WHAT TO WORK ON:
Please write out the lines of the listing as a numbered list, starting at the line with "Click the microphone voice message icon" and continuing through the final line of the listing, with blank lines and pictures omitted.

INFORMATION GIVEN:
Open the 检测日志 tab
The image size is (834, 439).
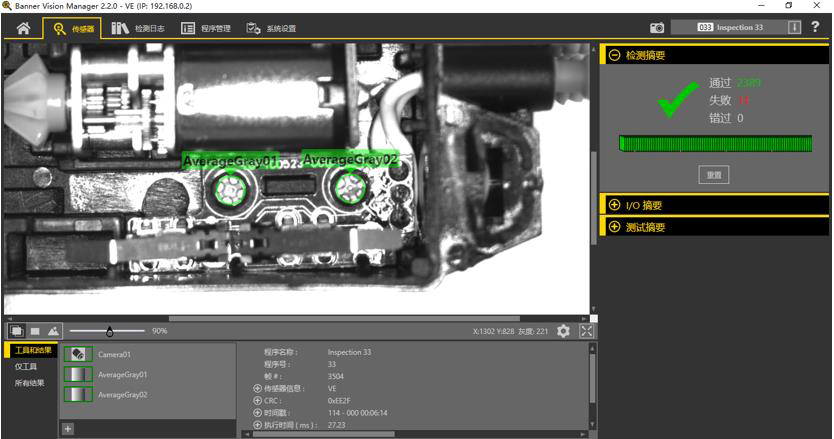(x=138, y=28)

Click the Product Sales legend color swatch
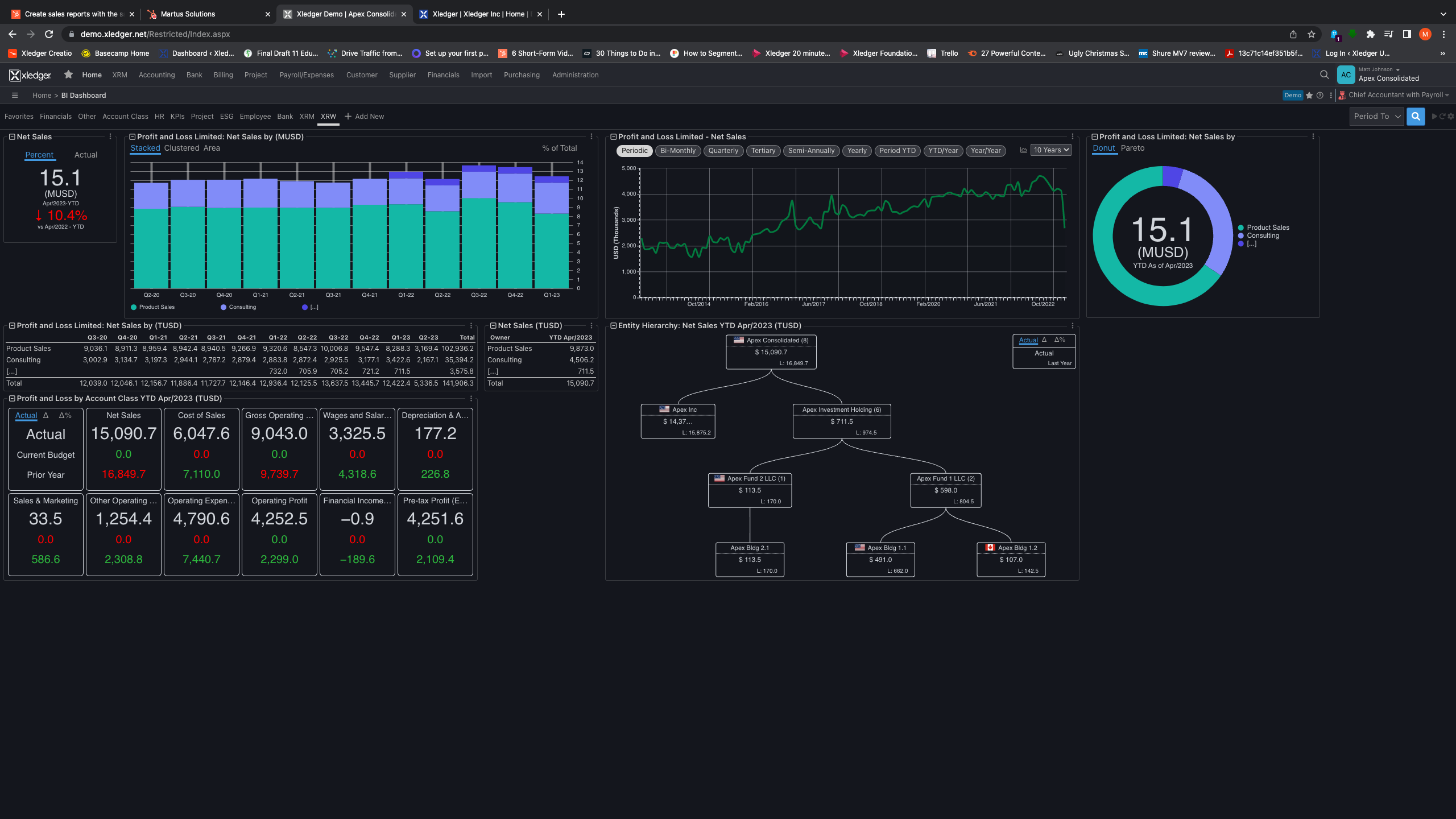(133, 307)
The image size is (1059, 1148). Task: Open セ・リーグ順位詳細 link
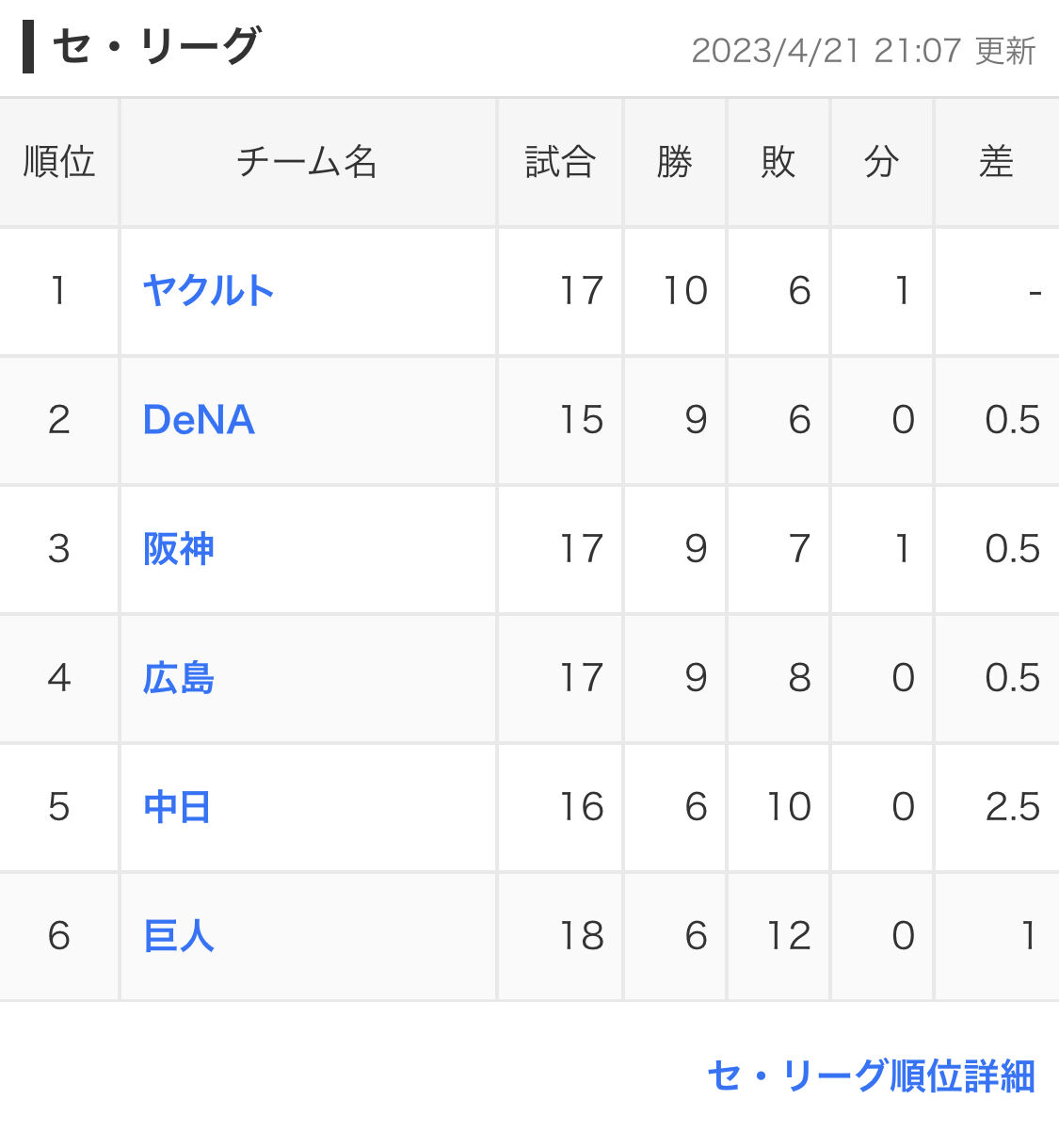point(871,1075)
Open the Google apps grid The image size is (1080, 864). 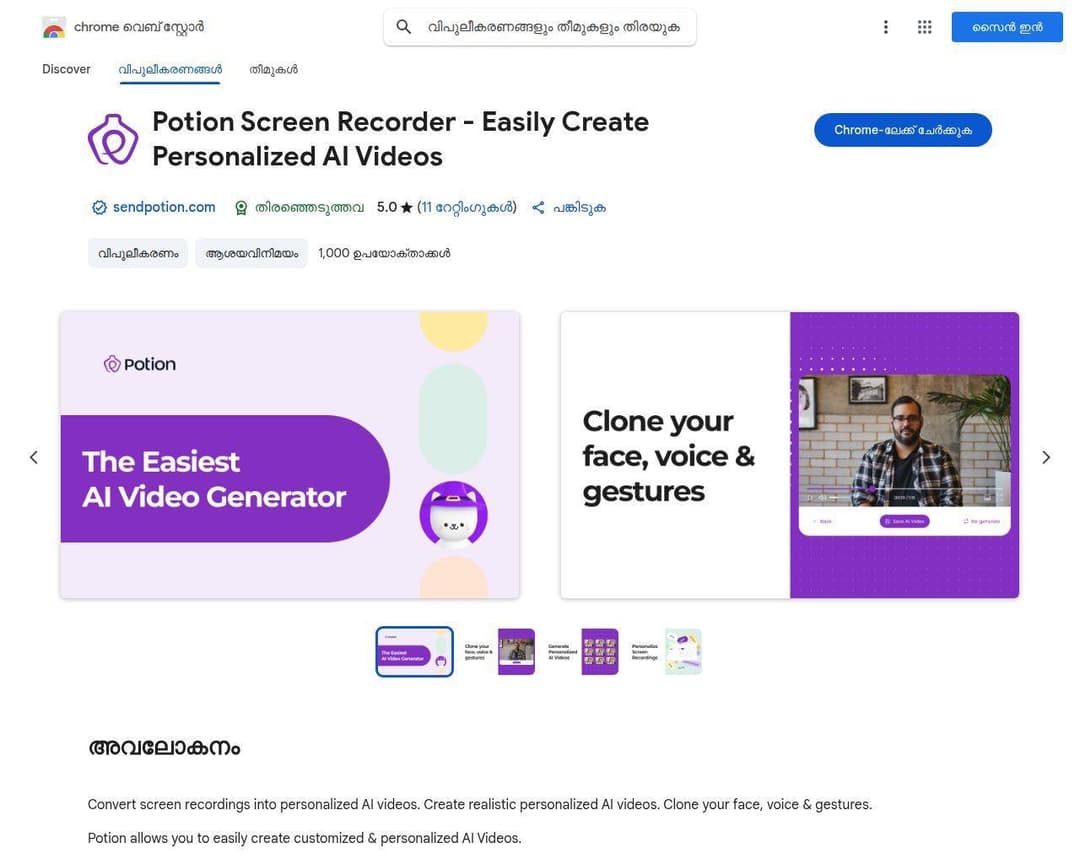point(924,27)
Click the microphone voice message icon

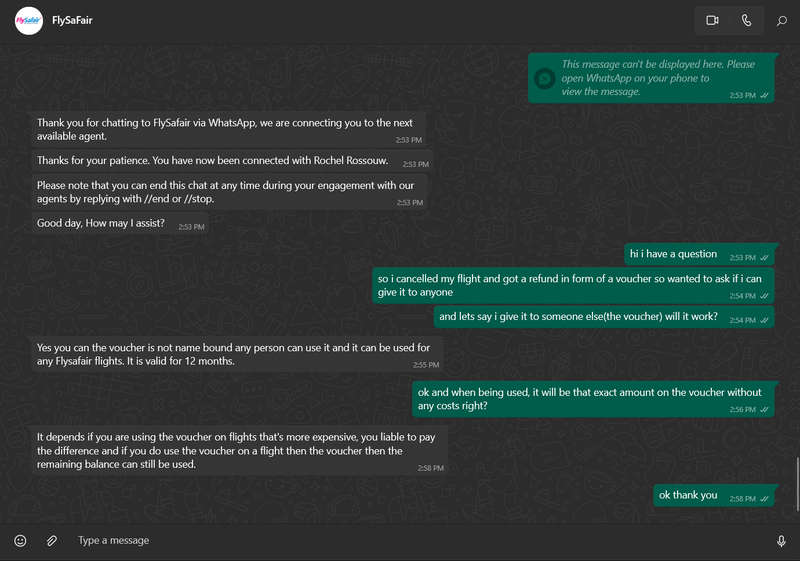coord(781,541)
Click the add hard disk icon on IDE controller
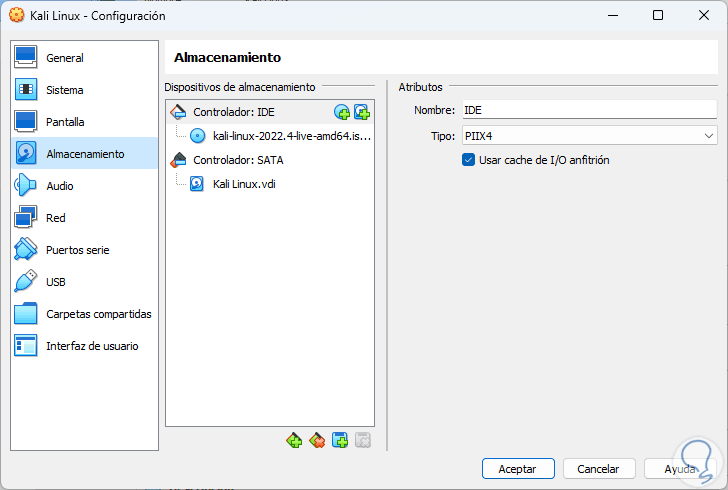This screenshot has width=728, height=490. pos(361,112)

TASK SOLUTION:
1. Click the microphone voice message icon
2. coord(781,541)
3. Click the add hard disk icon on IDE controller
4. This screenshot has width=728, height=490. pos(361,112)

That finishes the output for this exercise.